Thanks for taking the time to respond. What do you mean by "his tribe is good." He told me he's Igbo but bcoz of Lagos influence identifies more with Yoruba.
Re: Kenyan Gal, Igbo Man..can This Marriage Work? by greedie1(f): 3:10pm On Dec 21, 2012
Kachumbari:

Thanks for taking the time to respond. What do you mean by "his tribe is good." He told me he's Igbo but bcoz of Lagos influence identifies more with Yoruba.

its not really d tribe dat matters but the person. if u see d qualifies u lyk in him den by all means go on...
yorubas r good too,atleast d ones i knw.
Re: Kenyan Gal, Igbo Man..can This Marriage Work? by MrsChima(f): 3:30pm On Dec 21, 2012
He wants that Kenyan papers.
Re: Kenyan Gal, Igbo Man..can This Marriage Work? by larrymoore(m): 3:35pm On Dec 21, 2012
Forget race, colour, tribes, nationality and all those segregational indices, focus on the personality of d person u ar dealing with and u try to be d best u can be, let ur guy appreciate d human nature in you only true this things can work out fine. No race, colour etc is absolute, there is no marriage, u are d marriage, it is how u want it. So lass, how do u want it? Answer that to urself.
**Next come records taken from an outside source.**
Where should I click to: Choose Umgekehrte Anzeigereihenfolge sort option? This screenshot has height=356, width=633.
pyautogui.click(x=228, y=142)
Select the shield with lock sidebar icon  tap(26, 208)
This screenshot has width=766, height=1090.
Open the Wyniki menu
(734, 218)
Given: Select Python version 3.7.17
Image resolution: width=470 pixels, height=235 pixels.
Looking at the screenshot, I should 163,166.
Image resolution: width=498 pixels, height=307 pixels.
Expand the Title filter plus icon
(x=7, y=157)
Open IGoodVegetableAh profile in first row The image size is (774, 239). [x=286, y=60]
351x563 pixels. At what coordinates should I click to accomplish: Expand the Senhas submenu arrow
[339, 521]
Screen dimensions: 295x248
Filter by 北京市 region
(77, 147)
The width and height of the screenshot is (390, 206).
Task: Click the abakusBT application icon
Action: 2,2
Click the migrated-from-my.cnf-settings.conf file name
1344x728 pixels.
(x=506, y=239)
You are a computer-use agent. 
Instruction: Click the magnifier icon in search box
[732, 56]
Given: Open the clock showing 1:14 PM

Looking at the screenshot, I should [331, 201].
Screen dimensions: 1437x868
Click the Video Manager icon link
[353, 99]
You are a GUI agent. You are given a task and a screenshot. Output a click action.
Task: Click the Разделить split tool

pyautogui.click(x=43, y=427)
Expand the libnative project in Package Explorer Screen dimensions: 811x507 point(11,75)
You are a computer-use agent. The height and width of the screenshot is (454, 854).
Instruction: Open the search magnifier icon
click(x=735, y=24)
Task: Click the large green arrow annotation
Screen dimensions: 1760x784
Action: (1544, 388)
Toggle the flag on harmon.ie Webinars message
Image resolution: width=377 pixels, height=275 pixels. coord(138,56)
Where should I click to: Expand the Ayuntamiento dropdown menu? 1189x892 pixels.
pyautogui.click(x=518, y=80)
Re: Kenyan Gal, Igbo Man..can This Marriage Work? by Nobody: 4:01pm On Dec 21, 2012
like gree-die he said, the marriage is still far. You don't trust him enough bit you like him and I'm guessing you see a future here. why not take time and find more about him, no harm in doing so
Re: Kenyan Gal, Igbo Man..can This Marriage Work? by omega25red(m): 4:47pm On Dec 21, 2012
Mrs.Chima:
He wants that Kenyan papers.
smiley
poster this advice should also be considered becuase it happens.
take time to know him and just like any other relationship whether btwn a kenyan vs kenyan or Nigerian vs kenyan, nothing is garunteed. Meaning don't blame where he comes from if for whatever reason the relationship falls apart.
Re: Kenyan Gal, Igbo Man..can This Marriage Work? by UjSizzle(f): 4:49pm On Dec 21, 2012
You have a whole year to figure it out, take your time. If you still aren't sure after one year, demand more time. Don't let him push you into marrying him simply because his 'spirit' tells him u're right for him.
Take a trip down to Nigeria and meet his family, u need to get comfortable around them before u tie the knot if u eventually decide to....when you marry an igbo man, u marry his whole family.
Re: Kenyan Gal, Igbo Man..can This Marriage Work? by KNPeace: 3:55pm On Jun 10, 2015
I am a Kenyan with a Yoruba man and we have been dating for an year now. He introduced me to his family as the woman he wanna marry. His family is really nice and friendly. Inspite the fact that we love each other, I also have some little fears of what if he one day marries another woman from there tribe considering their culture etc. Gal my advice is give him a chance in that one year, and pray for your relationship. If God has approved that man to you, then it's safe, but you need to be wise, respect yourself, stay faithful to yourself and to your God, and surely everything else will fall in place. That's exactly what am doing and I believe nothing is a coincidence, as long as you believe in God, there is a reason for everything that happens. God has given you the freedom of one thing; making your own choice. Am sure if you stay faithful God will guide you into making the right decision, so relax, do the right thing, pray for your guy and wisely see how the one year goes. God bless you both.